In the way the stories are told we can tell that some think they restored things to the state of primordial harmony that existed before their enemies disturbed it. Some speak as if they brought justice into the world for the first time, redeeming the world from perpetual chaos and bringing about a golden age.

But to us, after all this time, after all those stories, and all those wonderful lives expended and terrible lives extinguished, it looks like their victories did not stick. Their great battle was followed by another; another battle between brothers; another war between neighbors; and another and another; each taking precedence in the minds of the people who fought them over the dimming battles of the past, each new story told with fresh urgency, to the generations who followed.
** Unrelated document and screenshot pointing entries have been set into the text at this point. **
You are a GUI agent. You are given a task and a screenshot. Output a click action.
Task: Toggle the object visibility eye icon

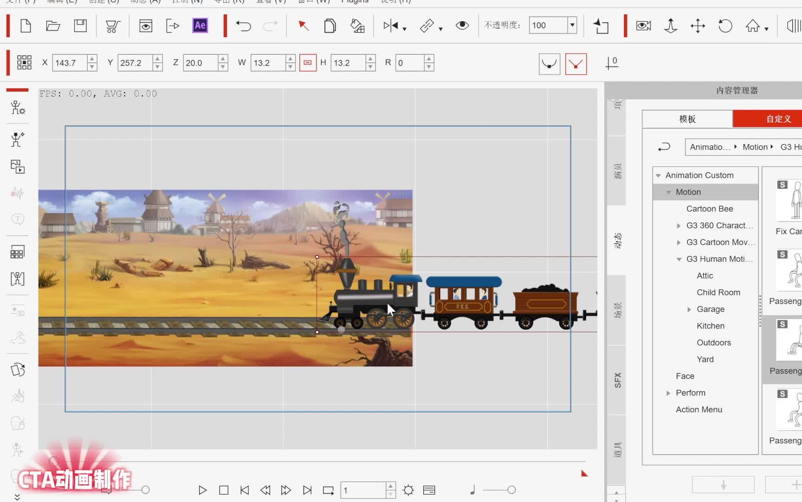coord(462,26)
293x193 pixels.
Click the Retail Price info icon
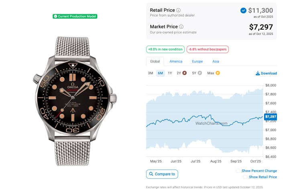pos(179,10)
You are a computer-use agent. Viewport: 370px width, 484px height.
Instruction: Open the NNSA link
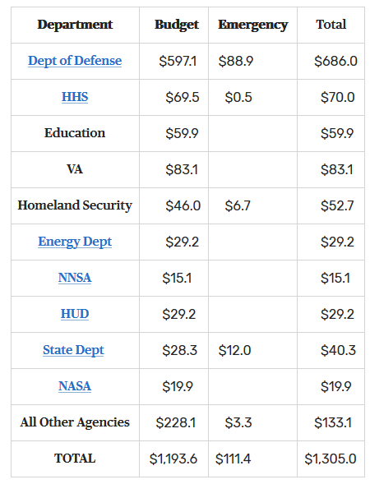[x=75, y=278]
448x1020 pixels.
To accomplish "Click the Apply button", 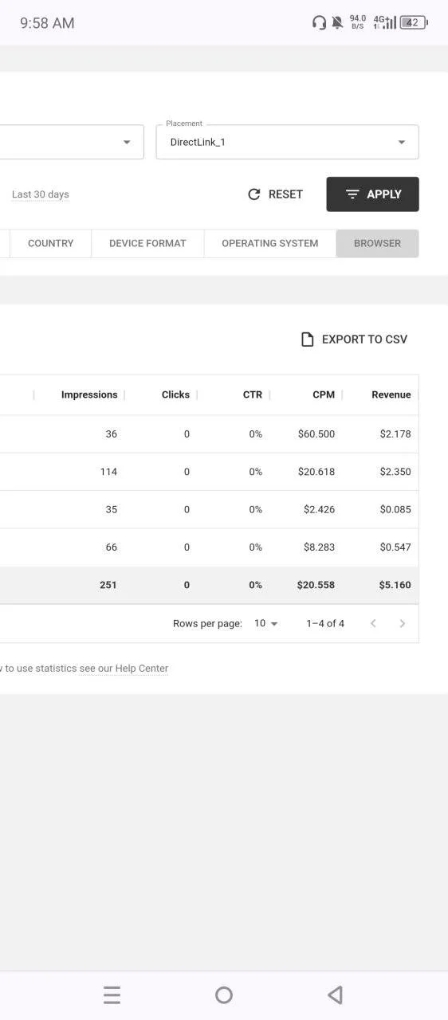I will [x=372, y=194].
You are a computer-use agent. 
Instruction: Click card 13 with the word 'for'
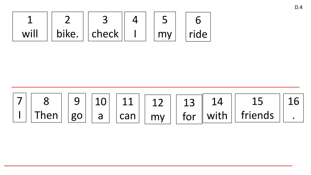[189, 109]
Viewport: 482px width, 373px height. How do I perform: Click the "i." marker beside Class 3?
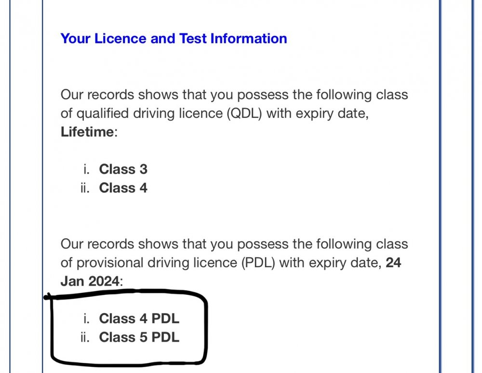[86, 169]
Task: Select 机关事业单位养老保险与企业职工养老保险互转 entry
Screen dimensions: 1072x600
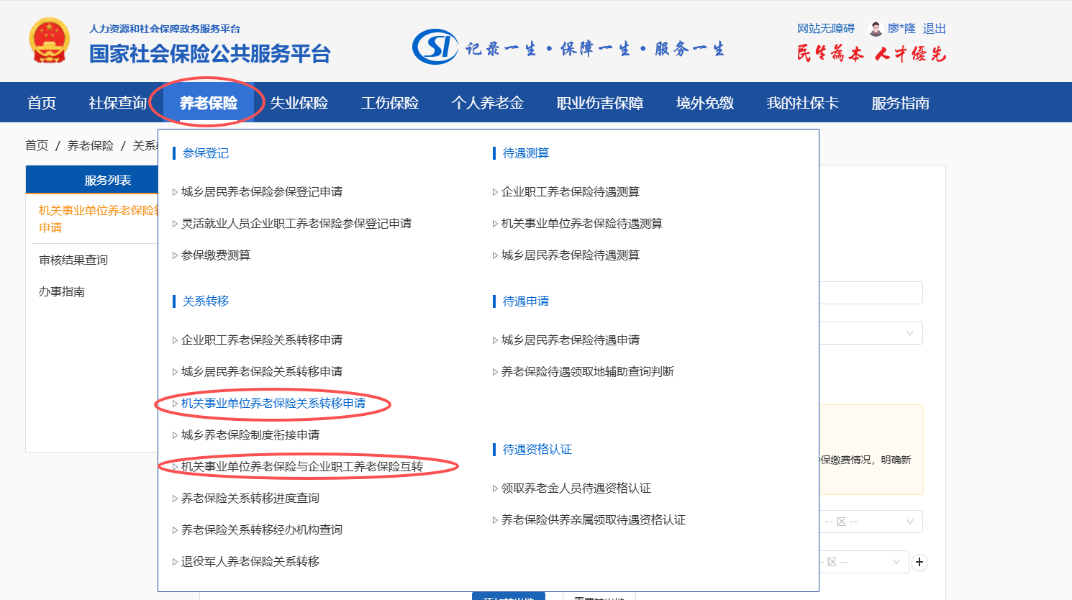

If we feel comfort we might wonder why people keep fighting.

If we feel miserable and humiliated we might wonder why people would tolerate their misery like mice, without fighting back.

The Buddha remained seated, in equanimity. He did not get up. He did not drift away in his imagination. His blazing laser focus did not waver or fade.

This was not because he did not care about winning or losing. He did it because he had a broader perspective than an ordinary combatant or an ordinary lover or an ordinary person has.

It was as if he was sitting on top of the highest mountain in the Himalayas or on top of Mount Meru itself and could see the way in which everything, from his eyes to the horizon, from the highest heaven to the pit of hell, was in touch and connected to everything else.

He could see them move and transform. He could see without distortion that the boundary between life and death, the boundary between blessings and suffering, the boundary between past and present, the boundary between near and far were constructed by the movement of the mind.

That is how the razor tipped arrows turned into a torrent of flower petals. That is how the demons were banished and the search for salvation through physical experience was exposed for what it was in the light of that dawn.

Because his perspective was not limited by the idea that death was the end, or that you are your body, or that personal gain and loss are the measure of a life, he could see infinitely.

He could see how wonderful your family is, your tribe is, your band of brothers is, your race is, your religion is. He could see that building connections to the rest of the beings of universe is even more so. And that the only way that this connection can be made is by training your heart and mind to understand what you share with all these beings, and how they depend for their happiness on you.

He did not recommend tolerating their wrong deeds. He did not overlook the faults or shortcomings of the people he encountered. On the contrary. He saw clearly what was going on and did everything he could do to restrain harm, to protect whoever he could, and to further justice and kindness with skill and courage.

When we hear that “the greatest warrior is the one who conquers himself”: it is this battle, waged perfectly by the Buddha, we are hearing about. It is up to each of us to take on this challenge if we are serious about our cause.

When we say “he who knows himself and who knows his enemy will win every battle” it is precisely this knowledge, the insight achieved perfectly by the Buddha, which we are encouraged to seek. This does not mean to overlook tactical skill or practical battlefield knowledge. It means that may be necessary but it will not be sufficient.

We may never know what an oracle might mean by “Know Thyself.” But we can be sure of the possibility that is open to whoever among us achieves it.